→ SUPPLIED ENTRIES:

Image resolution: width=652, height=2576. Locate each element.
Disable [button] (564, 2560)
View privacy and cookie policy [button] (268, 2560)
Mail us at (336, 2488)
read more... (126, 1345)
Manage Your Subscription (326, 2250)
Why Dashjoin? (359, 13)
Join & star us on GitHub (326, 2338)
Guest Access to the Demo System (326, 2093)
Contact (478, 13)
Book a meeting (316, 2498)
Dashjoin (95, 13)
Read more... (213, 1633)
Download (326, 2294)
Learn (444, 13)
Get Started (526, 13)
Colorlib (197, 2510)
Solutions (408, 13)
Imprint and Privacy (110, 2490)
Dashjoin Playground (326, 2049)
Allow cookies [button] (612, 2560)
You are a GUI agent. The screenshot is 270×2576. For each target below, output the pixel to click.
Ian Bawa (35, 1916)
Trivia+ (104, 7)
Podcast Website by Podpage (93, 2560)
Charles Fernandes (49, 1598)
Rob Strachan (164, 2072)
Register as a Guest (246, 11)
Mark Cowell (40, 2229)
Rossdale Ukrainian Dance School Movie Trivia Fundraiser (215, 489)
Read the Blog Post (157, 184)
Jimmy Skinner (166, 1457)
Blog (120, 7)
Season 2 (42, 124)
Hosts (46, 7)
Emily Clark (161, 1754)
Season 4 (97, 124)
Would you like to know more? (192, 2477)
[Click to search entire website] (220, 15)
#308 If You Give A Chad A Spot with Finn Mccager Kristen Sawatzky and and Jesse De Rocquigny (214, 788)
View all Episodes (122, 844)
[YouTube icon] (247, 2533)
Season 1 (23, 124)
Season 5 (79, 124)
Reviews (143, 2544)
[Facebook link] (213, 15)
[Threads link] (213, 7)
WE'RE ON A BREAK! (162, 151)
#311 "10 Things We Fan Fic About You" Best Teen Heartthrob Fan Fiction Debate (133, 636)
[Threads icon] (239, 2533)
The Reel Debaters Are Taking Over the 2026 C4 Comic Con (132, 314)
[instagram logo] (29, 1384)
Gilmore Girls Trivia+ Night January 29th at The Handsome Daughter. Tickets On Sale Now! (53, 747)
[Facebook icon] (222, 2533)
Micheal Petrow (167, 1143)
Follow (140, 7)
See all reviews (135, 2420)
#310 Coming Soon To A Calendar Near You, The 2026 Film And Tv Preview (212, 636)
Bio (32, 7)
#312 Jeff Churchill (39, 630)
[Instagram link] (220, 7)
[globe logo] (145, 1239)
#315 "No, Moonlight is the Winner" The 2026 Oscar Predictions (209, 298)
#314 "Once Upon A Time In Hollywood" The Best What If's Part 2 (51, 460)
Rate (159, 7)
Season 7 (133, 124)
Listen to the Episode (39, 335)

→ AIM OF THE EXERCISE: Only one stretch of the records above is wanted: the lines between the one holding "Mail us at (336, 2488)" and the one holding "Rossdale Ukrainian Dance", inclusive, reproduced exactly.

→ TASK RESPONSE:
Mail us at (336, 2488)
read more... (126, 1345)
Manage Your Subscription (326, 2250)
Why Dashjoin? (359, 13)
Join & star us on GitHub (326, 2338)
Guest Access to the Demo System (326, 2093)
Contact (478, 13)
Book a meeting (316, 2498)
Dashjoin (95, 13)
Read more... (213, 1633)
Download (326, 2294)
Learn (444, 13)
Get Started (526, 13)
Colorlib (197, 2510)
Solutions (408, 13)
Imprint and Privacy (110, 2490)
Dashjoin Playground (326, 2049)
Allow cookies [button] (612, 2560)
You are a GUI agent. The screenshot is 270×2576. For each target below, output the pixel to click.
Ian Bawa (35, 1916)
Trivia+ (104, 7)
Podcast Website by Podpage (93, 2560)
Charles Fernandes (49, 1598)
Rob Strachan (164, 2072)
Register as a Guest (246, 11)
Mark Cowell (40, 2229)
Rossdale Ukrainian Dance School Movie Trivia Fundraiser (215, 489)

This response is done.